→ DATA EXCERPTS
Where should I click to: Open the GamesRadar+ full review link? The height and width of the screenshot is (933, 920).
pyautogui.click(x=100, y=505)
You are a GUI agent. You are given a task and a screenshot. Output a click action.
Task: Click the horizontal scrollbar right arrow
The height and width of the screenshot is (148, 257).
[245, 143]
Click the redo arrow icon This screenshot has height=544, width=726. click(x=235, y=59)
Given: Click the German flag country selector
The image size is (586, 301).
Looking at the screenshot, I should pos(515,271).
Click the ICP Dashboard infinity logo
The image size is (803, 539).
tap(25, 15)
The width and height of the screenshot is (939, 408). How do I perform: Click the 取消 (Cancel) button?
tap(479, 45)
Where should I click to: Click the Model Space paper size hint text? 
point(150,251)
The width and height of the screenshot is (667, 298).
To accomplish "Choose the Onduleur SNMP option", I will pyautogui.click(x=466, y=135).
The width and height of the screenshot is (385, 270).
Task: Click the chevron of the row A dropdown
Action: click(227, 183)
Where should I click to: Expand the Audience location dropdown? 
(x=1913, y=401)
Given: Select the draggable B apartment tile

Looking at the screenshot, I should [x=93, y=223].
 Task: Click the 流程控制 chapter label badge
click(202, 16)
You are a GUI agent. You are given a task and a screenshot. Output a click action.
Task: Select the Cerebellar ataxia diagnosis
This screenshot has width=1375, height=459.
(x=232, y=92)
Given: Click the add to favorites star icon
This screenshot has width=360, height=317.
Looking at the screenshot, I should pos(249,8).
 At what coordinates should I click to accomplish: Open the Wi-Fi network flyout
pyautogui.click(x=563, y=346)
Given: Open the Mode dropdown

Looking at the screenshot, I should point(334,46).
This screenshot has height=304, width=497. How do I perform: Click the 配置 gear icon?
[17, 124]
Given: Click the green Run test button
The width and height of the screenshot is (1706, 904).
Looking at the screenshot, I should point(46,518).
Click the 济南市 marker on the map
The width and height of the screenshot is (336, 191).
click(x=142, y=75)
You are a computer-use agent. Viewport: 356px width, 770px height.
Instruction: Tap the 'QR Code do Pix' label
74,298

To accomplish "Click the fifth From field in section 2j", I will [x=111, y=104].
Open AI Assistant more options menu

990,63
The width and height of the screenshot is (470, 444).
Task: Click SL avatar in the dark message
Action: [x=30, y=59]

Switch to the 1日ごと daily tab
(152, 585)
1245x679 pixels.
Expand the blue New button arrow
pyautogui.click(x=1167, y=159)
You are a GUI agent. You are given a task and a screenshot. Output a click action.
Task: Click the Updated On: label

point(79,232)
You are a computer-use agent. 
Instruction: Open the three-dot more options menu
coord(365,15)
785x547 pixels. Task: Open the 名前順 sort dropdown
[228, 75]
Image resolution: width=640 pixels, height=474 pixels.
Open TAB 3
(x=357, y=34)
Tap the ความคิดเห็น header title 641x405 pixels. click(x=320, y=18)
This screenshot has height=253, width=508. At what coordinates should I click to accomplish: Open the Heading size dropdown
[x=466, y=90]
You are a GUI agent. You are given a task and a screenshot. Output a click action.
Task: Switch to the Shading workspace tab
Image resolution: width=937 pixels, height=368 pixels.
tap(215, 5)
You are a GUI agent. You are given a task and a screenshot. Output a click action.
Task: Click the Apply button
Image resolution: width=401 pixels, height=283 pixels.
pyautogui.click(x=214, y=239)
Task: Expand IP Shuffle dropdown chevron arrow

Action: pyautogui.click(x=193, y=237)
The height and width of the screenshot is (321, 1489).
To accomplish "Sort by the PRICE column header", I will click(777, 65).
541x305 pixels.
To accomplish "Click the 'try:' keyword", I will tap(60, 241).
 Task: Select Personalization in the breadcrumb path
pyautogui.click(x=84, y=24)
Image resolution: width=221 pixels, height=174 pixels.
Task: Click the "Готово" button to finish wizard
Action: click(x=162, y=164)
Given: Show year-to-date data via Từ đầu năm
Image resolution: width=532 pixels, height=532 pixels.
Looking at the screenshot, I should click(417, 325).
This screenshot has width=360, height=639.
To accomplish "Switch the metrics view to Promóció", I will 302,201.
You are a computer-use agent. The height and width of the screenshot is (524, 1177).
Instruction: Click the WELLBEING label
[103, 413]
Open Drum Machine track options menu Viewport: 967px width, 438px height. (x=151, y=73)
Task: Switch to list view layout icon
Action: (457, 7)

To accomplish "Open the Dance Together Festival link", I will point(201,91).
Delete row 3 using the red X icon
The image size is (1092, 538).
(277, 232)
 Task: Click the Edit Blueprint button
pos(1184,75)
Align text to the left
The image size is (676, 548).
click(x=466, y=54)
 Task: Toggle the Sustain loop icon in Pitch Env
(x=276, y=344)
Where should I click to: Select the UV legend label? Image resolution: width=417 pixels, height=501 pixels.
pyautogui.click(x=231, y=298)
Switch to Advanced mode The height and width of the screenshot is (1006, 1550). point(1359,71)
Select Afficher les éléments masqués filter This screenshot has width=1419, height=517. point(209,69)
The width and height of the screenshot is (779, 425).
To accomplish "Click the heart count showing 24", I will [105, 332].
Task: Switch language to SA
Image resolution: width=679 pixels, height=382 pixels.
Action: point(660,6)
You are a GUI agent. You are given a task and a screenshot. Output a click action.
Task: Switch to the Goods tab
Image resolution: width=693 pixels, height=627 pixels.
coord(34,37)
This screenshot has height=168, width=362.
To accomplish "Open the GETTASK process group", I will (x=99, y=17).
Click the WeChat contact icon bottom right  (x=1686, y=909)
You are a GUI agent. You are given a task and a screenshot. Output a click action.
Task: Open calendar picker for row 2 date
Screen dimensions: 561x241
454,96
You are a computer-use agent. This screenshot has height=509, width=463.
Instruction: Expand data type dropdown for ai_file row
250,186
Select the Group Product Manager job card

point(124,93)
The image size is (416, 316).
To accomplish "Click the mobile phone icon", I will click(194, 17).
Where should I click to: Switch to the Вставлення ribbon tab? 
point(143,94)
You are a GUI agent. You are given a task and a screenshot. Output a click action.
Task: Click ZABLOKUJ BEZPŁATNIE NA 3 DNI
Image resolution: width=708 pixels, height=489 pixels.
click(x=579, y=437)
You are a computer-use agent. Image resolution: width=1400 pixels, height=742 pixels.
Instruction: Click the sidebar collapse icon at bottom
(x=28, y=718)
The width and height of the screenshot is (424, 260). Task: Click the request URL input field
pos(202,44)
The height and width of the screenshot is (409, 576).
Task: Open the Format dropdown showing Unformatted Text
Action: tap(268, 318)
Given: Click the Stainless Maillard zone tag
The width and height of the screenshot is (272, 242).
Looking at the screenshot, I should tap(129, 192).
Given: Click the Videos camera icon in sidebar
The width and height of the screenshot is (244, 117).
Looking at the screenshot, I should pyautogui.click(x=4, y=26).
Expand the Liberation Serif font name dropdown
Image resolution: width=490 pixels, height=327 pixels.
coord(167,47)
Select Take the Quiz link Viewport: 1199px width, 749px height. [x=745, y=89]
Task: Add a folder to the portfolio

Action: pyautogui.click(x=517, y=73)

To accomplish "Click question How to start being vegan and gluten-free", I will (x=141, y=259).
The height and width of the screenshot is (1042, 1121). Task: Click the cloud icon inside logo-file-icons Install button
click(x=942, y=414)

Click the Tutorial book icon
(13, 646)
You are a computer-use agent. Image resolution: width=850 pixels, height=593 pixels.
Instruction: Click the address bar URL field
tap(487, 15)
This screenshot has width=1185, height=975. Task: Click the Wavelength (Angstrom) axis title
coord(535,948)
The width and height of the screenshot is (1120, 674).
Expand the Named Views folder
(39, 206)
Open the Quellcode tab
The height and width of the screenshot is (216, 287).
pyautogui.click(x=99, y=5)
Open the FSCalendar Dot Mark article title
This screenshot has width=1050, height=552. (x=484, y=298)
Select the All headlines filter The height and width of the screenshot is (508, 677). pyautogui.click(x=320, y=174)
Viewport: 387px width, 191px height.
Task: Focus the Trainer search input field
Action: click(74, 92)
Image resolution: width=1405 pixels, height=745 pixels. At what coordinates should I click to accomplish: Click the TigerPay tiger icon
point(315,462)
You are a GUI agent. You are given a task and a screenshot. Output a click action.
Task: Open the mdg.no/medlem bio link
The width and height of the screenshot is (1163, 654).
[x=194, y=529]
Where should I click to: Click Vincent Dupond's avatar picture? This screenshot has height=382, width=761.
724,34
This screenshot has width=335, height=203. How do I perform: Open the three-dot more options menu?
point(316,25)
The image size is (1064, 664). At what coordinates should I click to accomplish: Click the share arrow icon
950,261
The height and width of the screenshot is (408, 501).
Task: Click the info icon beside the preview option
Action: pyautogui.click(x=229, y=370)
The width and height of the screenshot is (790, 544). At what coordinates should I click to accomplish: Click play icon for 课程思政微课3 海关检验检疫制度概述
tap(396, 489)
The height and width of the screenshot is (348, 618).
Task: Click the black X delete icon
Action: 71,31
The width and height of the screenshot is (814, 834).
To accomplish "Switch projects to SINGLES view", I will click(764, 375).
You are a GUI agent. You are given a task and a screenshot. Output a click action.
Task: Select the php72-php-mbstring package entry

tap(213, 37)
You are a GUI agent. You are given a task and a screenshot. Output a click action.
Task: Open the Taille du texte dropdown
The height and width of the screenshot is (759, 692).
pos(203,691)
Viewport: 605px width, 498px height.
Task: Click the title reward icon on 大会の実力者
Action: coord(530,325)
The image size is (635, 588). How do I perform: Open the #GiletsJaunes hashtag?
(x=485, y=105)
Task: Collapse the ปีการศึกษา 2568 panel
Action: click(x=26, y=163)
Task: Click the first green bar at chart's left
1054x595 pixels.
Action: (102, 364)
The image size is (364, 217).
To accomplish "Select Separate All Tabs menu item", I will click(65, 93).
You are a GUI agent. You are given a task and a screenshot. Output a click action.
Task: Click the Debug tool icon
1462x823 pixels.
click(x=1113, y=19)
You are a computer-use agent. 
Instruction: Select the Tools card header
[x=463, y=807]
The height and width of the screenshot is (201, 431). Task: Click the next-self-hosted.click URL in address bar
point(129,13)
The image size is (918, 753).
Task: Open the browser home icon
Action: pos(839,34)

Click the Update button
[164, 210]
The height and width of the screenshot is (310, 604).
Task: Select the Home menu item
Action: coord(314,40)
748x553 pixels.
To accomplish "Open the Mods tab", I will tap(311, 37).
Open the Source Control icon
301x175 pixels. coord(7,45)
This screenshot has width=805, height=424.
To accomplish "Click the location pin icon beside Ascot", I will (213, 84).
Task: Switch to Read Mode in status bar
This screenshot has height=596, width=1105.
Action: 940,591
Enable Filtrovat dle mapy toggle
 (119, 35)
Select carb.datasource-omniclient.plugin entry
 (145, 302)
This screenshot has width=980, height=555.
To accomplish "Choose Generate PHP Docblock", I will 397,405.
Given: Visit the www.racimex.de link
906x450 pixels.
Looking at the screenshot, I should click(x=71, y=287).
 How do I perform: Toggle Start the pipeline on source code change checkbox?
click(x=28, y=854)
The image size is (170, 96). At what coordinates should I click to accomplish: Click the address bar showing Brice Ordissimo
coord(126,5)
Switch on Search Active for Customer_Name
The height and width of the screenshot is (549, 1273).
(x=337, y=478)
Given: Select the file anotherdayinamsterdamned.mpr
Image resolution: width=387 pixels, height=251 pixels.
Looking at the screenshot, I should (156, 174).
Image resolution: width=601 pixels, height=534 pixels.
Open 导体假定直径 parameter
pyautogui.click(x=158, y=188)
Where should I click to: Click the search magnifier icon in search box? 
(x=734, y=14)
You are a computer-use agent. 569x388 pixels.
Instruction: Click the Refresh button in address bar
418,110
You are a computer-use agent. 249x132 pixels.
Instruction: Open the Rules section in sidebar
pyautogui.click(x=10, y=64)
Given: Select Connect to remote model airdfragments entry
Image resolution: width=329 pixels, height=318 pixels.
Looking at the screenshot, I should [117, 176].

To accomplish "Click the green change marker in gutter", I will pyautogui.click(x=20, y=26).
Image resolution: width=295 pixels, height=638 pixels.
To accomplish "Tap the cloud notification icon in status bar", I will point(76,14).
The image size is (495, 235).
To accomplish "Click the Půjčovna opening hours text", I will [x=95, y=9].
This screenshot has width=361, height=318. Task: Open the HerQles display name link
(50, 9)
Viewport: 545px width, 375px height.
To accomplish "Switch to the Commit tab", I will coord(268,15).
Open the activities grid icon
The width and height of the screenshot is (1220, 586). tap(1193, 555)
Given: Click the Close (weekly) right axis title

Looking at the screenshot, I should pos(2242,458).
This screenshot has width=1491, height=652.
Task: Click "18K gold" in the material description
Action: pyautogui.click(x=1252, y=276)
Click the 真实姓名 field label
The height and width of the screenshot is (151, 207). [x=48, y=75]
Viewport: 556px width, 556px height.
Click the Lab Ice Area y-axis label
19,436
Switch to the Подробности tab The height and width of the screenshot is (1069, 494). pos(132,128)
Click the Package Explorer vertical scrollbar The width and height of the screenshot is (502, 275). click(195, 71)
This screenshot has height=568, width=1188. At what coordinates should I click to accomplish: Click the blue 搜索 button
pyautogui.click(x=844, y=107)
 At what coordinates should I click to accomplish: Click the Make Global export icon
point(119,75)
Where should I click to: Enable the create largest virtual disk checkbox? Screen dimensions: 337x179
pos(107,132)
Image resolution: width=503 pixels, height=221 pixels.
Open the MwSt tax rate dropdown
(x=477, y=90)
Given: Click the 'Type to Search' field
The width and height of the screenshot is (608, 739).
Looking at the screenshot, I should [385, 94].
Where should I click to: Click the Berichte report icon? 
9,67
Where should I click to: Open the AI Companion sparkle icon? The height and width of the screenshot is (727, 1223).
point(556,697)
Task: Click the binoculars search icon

→ TASK GOAL
Extract, from the listing above, every line where the string "status" occurs.

→ RESULT BELOW
Task: Switch to Read Mode in status bar
To accomplish "Tap the cloud notification icon in status bar", I will point(76,14).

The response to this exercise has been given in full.